In mid-March 2021, Martin Griffiths, said, “an ongoing offensive by the Houthi rebels on Marib province – the last northern stronghold of Yemen’s Saudi-backed, internationally recognised government – was putting civilians, including an estimated one million internally displaced people, at risk.”
There are about four million internally displaced people in Yemen, 73% of whom are women and children
Since 2015 Saudi Arabia has directed $3.533 billion in aid to the war torn country, according to his Excellency Dr. Abdullah Al Rabeeah, King Salman Humanitarian Aid & Relief Centre (KSRelief) Supervisor General; Kingdom of Saudi Arabia Royal Court Advisor; Former Saudi Arabia Minister of Health.
These funds were allocated to several projects, one of which is MASAM Project for Clearing Landmines in Yemen. According to Dr. Abdullah Al Rabeeah, Houthi militia has planted almost 2 million landmines. So far, KSRelief has managed to deactivate 232,257 of those mines.

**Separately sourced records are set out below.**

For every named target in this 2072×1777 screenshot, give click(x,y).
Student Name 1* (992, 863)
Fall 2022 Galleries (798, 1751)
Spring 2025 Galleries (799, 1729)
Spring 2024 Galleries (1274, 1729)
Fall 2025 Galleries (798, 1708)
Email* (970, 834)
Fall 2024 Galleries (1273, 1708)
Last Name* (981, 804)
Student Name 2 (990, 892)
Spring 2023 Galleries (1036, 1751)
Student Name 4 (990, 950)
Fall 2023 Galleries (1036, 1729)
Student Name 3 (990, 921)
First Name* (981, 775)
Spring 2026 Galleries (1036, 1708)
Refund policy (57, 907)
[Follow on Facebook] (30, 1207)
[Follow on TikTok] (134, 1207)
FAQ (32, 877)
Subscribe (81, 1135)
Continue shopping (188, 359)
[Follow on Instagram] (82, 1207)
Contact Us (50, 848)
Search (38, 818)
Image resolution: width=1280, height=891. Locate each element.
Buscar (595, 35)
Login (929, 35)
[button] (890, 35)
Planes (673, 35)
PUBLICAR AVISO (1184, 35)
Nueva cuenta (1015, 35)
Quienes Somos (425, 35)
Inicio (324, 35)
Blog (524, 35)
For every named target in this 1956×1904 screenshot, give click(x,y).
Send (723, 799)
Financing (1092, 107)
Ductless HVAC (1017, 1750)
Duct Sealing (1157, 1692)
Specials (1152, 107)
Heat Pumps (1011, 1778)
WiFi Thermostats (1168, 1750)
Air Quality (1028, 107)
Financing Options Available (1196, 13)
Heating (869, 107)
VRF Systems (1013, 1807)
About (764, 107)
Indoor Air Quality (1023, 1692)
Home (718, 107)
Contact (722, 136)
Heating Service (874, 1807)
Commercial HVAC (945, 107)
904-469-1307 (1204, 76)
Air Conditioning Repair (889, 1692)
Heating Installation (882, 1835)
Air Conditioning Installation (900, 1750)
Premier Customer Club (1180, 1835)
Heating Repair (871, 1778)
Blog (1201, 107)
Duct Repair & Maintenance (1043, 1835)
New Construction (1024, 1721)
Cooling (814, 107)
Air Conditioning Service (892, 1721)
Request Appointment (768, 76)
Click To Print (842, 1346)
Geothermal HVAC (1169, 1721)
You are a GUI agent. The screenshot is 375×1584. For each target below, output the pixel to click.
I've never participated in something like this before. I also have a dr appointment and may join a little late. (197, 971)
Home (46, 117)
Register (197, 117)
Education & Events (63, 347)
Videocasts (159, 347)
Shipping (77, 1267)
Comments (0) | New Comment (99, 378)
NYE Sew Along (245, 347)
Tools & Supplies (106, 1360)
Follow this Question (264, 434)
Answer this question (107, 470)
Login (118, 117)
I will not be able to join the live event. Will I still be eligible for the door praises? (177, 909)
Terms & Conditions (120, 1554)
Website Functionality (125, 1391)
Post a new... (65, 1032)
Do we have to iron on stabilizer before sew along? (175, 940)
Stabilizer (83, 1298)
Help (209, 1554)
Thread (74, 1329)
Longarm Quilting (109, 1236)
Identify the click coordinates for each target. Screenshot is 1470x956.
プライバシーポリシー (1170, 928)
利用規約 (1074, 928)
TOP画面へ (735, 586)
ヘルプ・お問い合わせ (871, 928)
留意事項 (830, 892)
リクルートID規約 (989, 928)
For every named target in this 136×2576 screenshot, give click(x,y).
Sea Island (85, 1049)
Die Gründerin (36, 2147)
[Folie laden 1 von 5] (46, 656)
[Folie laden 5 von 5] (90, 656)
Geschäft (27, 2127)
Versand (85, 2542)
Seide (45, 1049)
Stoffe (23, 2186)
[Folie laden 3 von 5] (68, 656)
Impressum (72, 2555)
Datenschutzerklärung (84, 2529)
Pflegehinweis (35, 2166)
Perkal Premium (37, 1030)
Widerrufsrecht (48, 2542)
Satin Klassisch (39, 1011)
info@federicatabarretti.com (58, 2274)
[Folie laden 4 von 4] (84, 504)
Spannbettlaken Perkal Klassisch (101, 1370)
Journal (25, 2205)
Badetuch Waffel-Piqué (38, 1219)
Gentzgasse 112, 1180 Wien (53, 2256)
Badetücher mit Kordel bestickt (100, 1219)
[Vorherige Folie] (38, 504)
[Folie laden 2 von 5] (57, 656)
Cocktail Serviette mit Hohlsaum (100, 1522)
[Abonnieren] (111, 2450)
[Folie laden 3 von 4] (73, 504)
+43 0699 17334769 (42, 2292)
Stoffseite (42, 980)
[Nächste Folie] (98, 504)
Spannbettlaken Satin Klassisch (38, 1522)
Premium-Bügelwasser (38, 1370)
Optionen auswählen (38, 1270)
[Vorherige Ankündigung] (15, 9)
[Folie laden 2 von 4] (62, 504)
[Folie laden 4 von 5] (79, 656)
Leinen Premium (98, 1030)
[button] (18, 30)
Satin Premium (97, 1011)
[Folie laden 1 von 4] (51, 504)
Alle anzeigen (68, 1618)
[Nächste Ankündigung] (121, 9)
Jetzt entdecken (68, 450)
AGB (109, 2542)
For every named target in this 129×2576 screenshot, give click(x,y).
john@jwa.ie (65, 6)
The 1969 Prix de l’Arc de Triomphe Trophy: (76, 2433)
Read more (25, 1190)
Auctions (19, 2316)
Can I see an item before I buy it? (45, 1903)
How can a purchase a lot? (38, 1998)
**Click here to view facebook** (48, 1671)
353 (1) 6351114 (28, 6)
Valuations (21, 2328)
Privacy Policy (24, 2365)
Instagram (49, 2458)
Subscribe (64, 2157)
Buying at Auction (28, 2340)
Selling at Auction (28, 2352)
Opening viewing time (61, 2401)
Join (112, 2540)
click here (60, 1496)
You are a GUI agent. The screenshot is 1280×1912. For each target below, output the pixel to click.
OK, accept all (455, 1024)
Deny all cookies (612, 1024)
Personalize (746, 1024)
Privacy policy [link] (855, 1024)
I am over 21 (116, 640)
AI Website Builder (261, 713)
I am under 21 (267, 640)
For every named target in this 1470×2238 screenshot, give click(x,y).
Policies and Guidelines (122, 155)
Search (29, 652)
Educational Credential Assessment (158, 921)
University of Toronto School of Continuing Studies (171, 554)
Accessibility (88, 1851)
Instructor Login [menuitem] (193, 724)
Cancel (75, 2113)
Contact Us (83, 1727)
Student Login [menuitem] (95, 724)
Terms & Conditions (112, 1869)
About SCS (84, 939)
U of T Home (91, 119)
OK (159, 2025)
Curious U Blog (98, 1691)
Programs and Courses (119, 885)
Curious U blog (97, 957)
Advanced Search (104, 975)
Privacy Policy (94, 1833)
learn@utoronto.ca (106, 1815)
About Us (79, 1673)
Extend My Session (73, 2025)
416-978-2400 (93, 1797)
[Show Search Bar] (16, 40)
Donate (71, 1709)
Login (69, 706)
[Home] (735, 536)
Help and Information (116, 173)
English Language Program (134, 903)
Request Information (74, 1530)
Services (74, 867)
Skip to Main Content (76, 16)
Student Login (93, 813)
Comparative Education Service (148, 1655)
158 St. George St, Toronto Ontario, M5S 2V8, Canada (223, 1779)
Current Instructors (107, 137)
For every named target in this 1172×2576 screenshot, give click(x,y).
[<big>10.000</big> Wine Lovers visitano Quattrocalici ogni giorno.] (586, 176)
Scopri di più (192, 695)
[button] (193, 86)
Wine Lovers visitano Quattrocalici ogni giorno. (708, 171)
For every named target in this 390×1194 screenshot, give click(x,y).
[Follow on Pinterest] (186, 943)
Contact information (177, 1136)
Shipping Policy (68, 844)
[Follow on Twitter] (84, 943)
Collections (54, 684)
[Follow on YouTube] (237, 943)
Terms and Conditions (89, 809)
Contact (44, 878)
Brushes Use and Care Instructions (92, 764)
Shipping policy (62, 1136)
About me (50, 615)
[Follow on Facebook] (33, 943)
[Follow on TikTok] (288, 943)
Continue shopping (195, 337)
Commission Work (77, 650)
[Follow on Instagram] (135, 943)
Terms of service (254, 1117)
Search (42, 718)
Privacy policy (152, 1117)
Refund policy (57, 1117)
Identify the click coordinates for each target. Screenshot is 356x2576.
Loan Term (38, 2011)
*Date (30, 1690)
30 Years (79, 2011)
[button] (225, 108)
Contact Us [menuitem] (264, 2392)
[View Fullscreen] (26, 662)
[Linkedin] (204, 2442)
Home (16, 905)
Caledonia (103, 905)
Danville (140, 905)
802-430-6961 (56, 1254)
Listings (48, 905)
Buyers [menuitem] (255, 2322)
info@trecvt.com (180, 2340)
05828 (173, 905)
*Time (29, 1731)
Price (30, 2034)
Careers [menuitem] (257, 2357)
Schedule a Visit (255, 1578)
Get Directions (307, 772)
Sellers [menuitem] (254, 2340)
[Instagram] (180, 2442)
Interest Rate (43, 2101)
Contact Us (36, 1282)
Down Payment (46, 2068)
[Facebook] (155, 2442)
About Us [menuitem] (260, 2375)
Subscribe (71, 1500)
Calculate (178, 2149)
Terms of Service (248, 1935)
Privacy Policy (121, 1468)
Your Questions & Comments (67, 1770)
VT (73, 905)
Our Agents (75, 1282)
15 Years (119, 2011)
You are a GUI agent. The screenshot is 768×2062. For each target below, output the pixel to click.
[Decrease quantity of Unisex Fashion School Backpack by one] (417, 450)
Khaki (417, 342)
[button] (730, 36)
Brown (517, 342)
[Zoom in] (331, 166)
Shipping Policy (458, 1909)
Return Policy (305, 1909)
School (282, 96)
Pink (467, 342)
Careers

Another program launched by the organization is the Child Soldiers Rehabilitation Program, which aims to rehabilitate 25,000 child soldiers that have been recruited.
Moreover, KSRelief launched several nutrition-focused, and educational programs in Yemen. Regarding women empowerment, the center launched My Skills My Livelihood program, to help them gain skills and being able to earn an income.
On the health front, KSRelief concentrated on women health programs in cooperation with UNICEF and WHO. The center also launched four amputee clinics to rehabilitate landmines victims, the clinics also teach Yemeni cadres to be able to handle these problems in the future.
Abdullah Al Rabeeah revealed that during Taiz siege by Houthi militias four years ago, the center managed to provide medical supplies through airdrops to four hospitals that were suffering from lack of supplies.
Overall, the center has implemented 590 projects in Yemen, worth $3.533 billion to all Yemenis from border to border. Food security programs allocations took the lion’s share with $1.063 billion, health with $745.5 million, followed by humanitarian and emergency relief with $669.2 million.